## PROBLEM STATEMENT
Retype the records that follow, every line exactly as written.

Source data
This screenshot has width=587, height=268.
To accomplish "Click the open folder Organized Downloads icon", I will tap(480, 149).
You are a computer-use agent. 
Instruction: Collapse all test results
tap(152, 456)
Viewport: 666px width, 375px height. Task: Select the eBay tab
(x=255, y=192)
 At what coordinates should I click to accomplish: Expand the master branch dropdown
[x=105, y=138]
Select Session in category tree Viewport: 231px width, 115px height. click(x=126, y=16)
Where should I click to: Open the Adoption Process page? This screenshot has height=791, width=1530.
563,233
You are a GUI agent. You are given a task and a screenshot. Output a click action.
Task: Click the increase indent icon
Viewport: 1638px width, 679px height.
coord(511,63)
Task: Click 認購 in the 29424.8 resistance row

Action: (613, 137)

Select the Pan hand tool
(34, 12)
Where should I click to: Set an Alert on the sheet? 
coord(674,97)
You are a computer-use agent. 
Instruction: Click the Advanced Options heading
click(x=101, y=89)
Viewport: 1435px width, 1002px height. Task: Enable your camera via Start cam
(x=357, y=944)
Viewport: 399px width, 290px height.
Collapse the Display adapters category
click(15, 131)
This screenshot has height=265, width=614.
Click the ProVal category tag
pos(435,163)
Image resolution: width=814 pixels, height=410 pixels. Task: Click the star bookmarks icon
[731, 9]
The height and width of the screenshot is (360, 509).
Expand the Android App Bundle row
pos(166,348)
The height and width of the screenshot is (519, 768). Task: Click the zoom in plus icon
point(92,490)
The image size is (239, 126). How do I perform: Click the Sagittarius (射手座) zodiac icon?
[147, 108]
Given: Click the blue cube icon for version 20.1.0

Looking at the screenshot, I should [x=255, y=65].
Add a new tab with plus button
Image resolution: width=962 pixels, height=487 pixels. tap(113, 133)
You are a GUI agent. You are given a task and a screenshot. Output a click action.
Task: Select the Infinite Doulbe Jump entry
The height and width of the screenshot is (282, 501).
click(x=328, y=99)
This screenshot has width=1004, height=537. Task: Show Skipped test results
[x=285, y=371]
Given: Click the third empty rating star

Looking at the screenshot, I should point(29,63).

## ANSWER
This screenshot has width=587, height=268.
To accomplish "Click the open folder Organized Downloads icon", I will tap(480, 149).
You are a computer-use agent. 
Instruction: Collapse all test results
tap(152, 456)
Viewport: 666px width, 375px height. Task: Select the eBay tab
(x=255, y=192)
 At what coordinates should I click to accomplish: Expand the master branch dropdown
[x=105, y=138]
Select Session in category tree Viewport: 231px width, 115px height. click(x=126, y=16)
Where should I click to: Open the Adoption Process page? This screenshot has height=791, width=1530.
563,233
You are a GUI agent. You are given a task and a screenshot. Output a click action.
Task: Click the increase indent icon
Viewport: 1638px width, 679px height.
coord(511,63)
Task: Click 認購 in the 29424.8 resistance row

Action: (613, 137)

Select the Pan hand tool
(34, 12)
Where should I click to: Set an Alert on the sheet? 
coord(674,97)
You are a computer-use agent. 
Instruction: Click the Advanced Options heading
click(x=101, y=89)
Viewport: 1435px width, 1002px height. Task: Enable your camera via Start cam
(x=357, y=944)
Viewport: 399px width, 290px height.
Collapse the Display adapters category
click(15, 131)
This screenshot has height=265, width=614.
Click the ProVal category tag
pos(435,163)
Image resolution: width=814 pixels, height=410 pixels. Task: Click the star bookmarks icon
[731, 9]
The height and width of the screenshot is (360, 509).
Expand the Android App Bundle row
pos(166,348)
The height and width of the screenshot is (519, 768). Task: Click the zoom in plus icon
point(92,490)
The image size is (239, 126). How do I perform: Click the Sagittarius (射手座) zodiac icon?
[147, 108]
Given: Click the blue cube icon for version 20.1.0

Looking at the screenshot, I should [x=255, y=65].
Add a new tab with plus button
Image resolution: width=962 pixels, height=487 pixels. tap(113, 133)
You are a GUI agent. You are given a task and a screenshot. Output a click action.
Task: Select the Infinite Doulbe Jump entry
The height and width of the screenshot is (282, 501).
click(x=328, y=99)
This screenshot has width=1004, height=537. Task: Show Skipped test results
[x=285, y=371]
Given: Click the third empty rating star

Looking at the screenshot, I should point(29,63).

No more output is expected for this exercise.